One of the UK’s leading scientists has warned that aspiration alone is “not enough” to boost the country’s spending on research and development and that academics “need to know where the money is coming from”.
Addressing the House of Commons Science and Technology Committee, Sir Paul Nurse, director of the Francis Crick Institute, said that the government’s target of spending 2.4 per cent of gross domestic product on research and development by 2027 – rising to 3 per cent in the longer term – was “a step in the right direction, but we really can’t say it’s that ambitious”.
The committee, which is conducting an inquiry into the balance and effectiveness of research and innovation spending in the UK, heard that, even if the 2.4 per cent target was hit within the next decade, by then the global average would have advanced further.
The UK has been “at the bottom of the G7 countries [for research and development spending] for years”, said Sir Paul, a Nobel prizewinning geneticist. “By the time we get to 2.4 [per cent] who knows where they will be. Aspiration is not enough: we need to know where the money is coming from.”

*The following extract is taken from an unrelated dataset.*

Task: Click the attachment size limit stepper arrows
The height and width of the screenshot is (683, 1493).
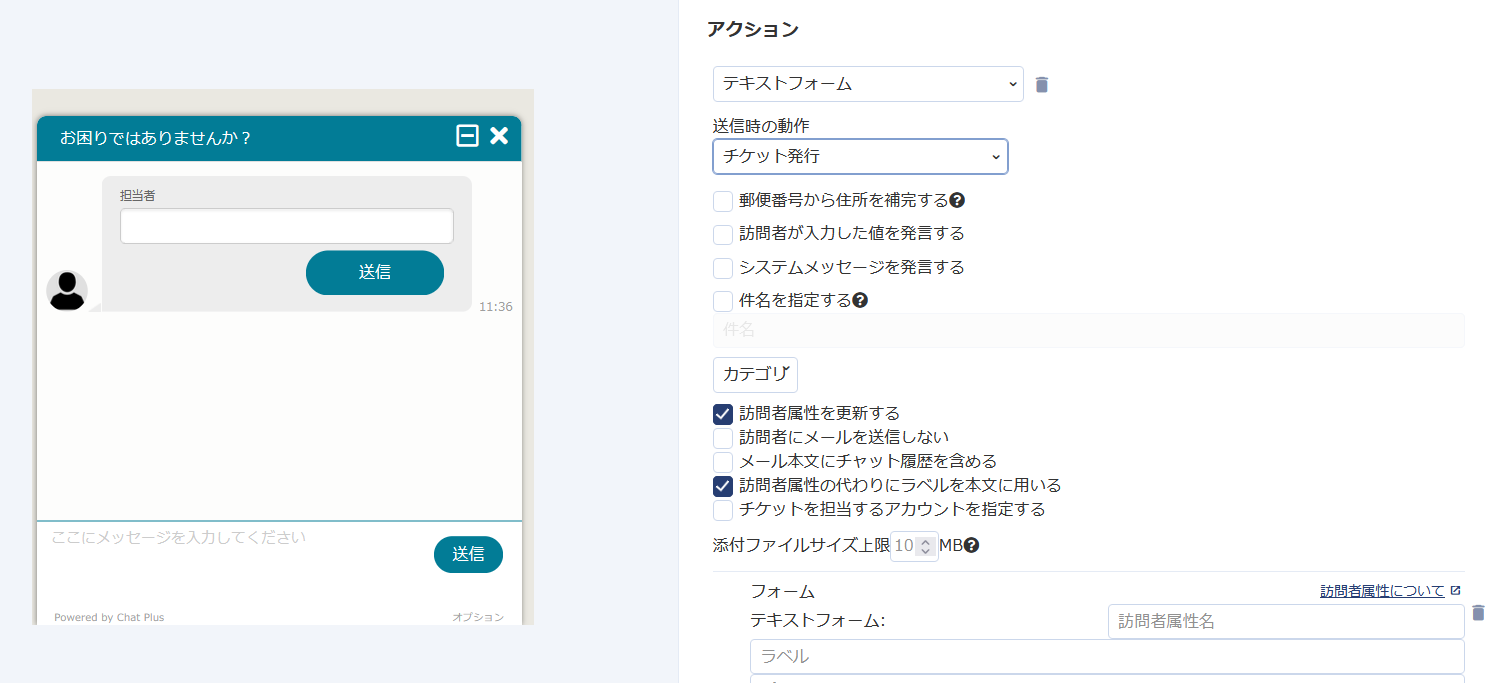Action: coord(926,546)
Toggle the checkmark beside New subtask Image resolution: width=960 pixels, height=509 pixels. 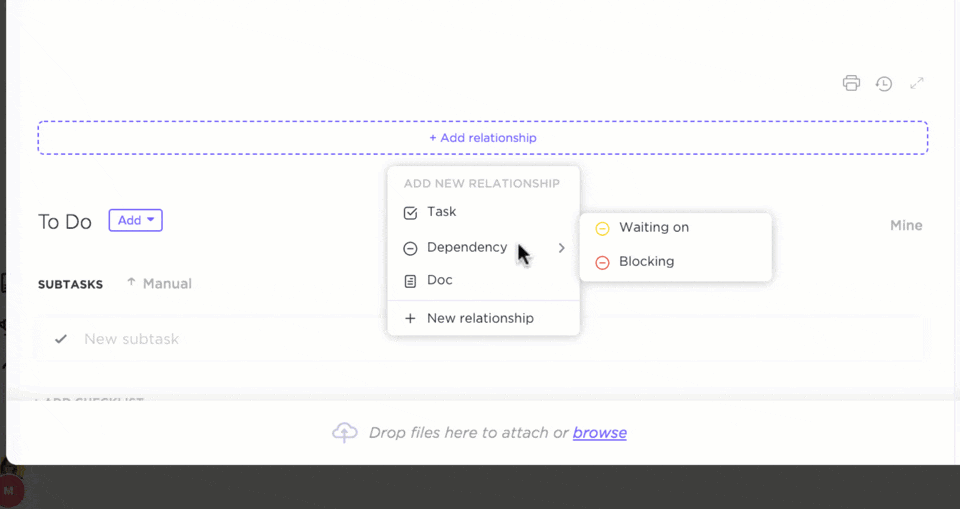[61, 339]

Kirsten Bound, executive director of research, analysis and policy for innovation charity Nesta, seconded that 2.4 per cent would take the UK to the “OECD average spend, and no country aspires to be average. It has to be a step on the way towards what we want to see.”
Sarah Main, executive director of the Campaign for Science and Engineering, added that the government “has not created a vision with what it wants from this increased R&D spend”. Both researchers and industry members needed further details on what “impact” the government hoped to see on a local as well as national scale, she said.
James Wilsdon, professor of research policy at the University of Sheffield, said that, given the “considerable scale of what is required” from both public and private sectors, universities and other stakeholders “need to see from the government’s side year-on-year increases towards that goal in the next spending review”.
A major part of the government industrial strategy is that, for every £1 of public money on research and development, private businesses will provide another £2 of investment. But a previous incentive to boost research and development spending in 2004 failed, Sir Paul noted, because the government had overestimated the level of interest likely to come from industry.
It was crucial for ministers to acknowledge that they “cannot force” industry spending, he added, and that they “need to put the levers in place to make sure that money will be forthcoming this time around”.
While the creation of the UK Research and Innovation umbrella body provided new opportunities to “take on strategy discussions”, Sir Paul said that a “strategic committee” was needed to take these issues into account.
“What was lacking in the previous structures was a failure of policy for science to be discussed,” said Sir Paul. “We need to earn the public trust and URKI has a role in that.”